# Natural Bigfork Mesquite "xiuhcoatl" "fire-serpent"



## Chepo69 (May 1, 2010)

Tonz qué mis Amigos Resorteros!

I would start by saying that I am not a connoisseur of our pre-Columbian culture, as if it is my friend Xidoo, but when I was detailing finishes this slingshot, watching the TV I heard the name "Xiuhcoatl" language Nahuatl, means "fire serpent" and given my admiration for snakes and flames that draws the grain of this fork, I decided named as "Xiuhcoatl" "fire serpent"

Made from a large fork of mesquite (young) added an image which appears on this fork background.

Here the sequence of images ...

*Xiuhcoátl*


----------



## Chepo69 (May 1, 2010)

Here more pics...


----------



## M.J (Nov 1, 2010)

That slingshot is simply unbelievable...
It truly is one of my very favorite ones that I've seen on here in the two years I've been a member.
Fantastic!


----------



## brainleak (Nov 9, 2011)

Wow, amazing work.


----------



## capnjoe (Jun 3, 2012)

No translator needed for that one, Chepo. Esta bien, mi hermano. Esta bien...


----------



## Chepo69 (May 1, 2010)

M_J said:


> No translator needed for that one, Chepo. Esta bien, mi hermano. Esta bien...


Jejejeje! Gracias por eso hermano! Me da mucho gusto cuando me escriben en español


----------



## Dayhiker (Mar 13, 2010)

Tu trabajo es alguno del mejor en todo el mundo, sr Chepo!


----------



## Sean (Nov 17, 2011)

Fantastic looking slingshot Chepo, and your photo props are great as well.


----------



## reecemurg (Oct 9, 2011)

Outstanding work !! 
My favourite one yet !!! 
Great job !


----------



## Blue Danube (Sep 24, 2011)

Well Done!! Loving the history and the Mequite


----------



## Bob Fionda (Apr 6, 2011)

Fantastic wood and slingshot! Bella bambina Chepo!


----------



## Btoon84 (Nov 22, 2011)

that is a beautiful well crafted slingshot chepo! i love the shape you have given the fire serpent!


----------



## Chepo69 (May 1, 2010)

Dayhiker said:


> that is a beautiful well crafted slingshot chepo! i love the shape you have given the fire serpent!


Muchas gracias amigo Bicho Brandon


----------



## popedandy (Sep 14, 2012)

Amazing work.


----------



## Mr.Teh (Feb 28, 2012)

outstanding work







,i like your photos so much, Thanks !!


----------



## BCLuxor (Aug 24, 2010)

Chepo sir! please can you do a start to finish picture set on your next work they always come out nicer than mother nature intended! fantastic.


----------



## rockslinger (Nov 16, 2010)

Se ve muy bien mi amigo!

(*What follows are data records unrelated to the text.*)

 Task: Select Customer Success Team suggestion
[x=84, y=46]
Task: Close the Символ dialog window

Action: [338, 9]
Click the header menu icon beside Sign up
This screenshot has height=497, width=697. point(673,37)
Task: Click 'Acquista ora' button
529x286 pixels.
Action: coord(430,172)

Me encanta las agraciado con líneas suaves de tu trabajo!







RS


----------



## Chepo69 (May 1, 2010)

popedandy said:


> Se ve muy bien mi amigo! Me encanta las agraciado con líneas suaves de tu trabajo!
> 
> 
> 
> ...


Muchas gracias amigo Jim, siemre es un placer leer tus comentarios y viniendo de un master del mezquite es un gran halago

Thank you very much friend Jim, always a pleasure reading your comments and coming from a master of natural mesquite is a great compliment


----------



## chr15 (Aug 16, 2012)

Its just the total package , not only do we have an incredible natural, that is not totally reliant on mother nature, (you really bring the slings out of the wood) but the quality photo and graphics make it all the more total.
Simply stunning.


----------



## rosco (Jan 10, 2012)

Agree with the above sentiment. You do superb work.

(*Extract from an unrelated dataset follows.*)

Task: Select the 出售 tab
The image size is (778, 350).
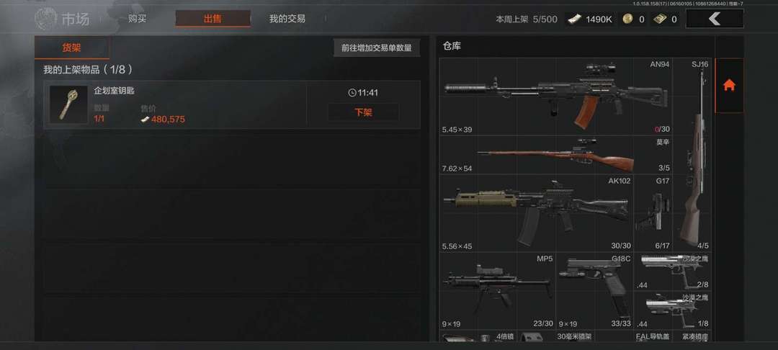Action: click(x=213, y=19)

Is there something in the water over there? Chaneke_Josh likewise does some amazing stuff. In my brief look around at the work on this site, I just gotta hand it to the Mexicans

Inspirational!


----------



## Chepo69 (May 1, 2010)

chr15 said:


> Agree with the above sentiment. You do superb work.
> 
> Is there something in the water over there? Chaneke_Josh likewise does some amazing stuff. In my brief look around at the work on this site, I just gotta hand it to the Mexicans
> 
> Inspirational!


It is very generous and kind feedback, thank you very much


----------



## mckee (Oct 28, 2010)

awesome job chepo looks like a nice sized pocket shooter


----------



## Chepo69 (May 1, 2010)

mckee said:


> awesome job chepo looks like a nice sized pocket shooter


Justly friend!

Pocket preferably not too small LOL!


----------



## quarterinmynose (Jan 21, 2012)

you The Man!


----------



## Guest (Oct 2, 2012)

Beautiful work.


----------



## Chepo69 (May 1, 2010)

quarterinmynose said:


> Beautiful work.


Thanks OldSpook


----------



## Rapier (May 28, 2011)

Fine, fine work and artistic eye sir Chepo. Just love it


----------



## tnflipper52 (Jan 26, 2012)

Chepo, su imaginaciòn sino tambièn y la capacidad de traducir en la madera me asombra. Hermosa, y los bobinados celebración la bandset reflexionar aún más su compromiso con la excelencia. Gracias por compartir. g


----------



## Chepo69 (May 1, 2010)

Rapier said:


> Chepo, su imaginaciòn sino tambièn y la capacidad de traducir en la madera me asombra. Hermosa, y los bobinados celebración la bandset reflexionar aún más su compromiso con la excelencia. Gracias por compartir. g


Que bien me hacen sentir cuando me escriben en español, muchas gracias amigo. Your avatar is an endearing character for me, one of my great favorites of all life


----------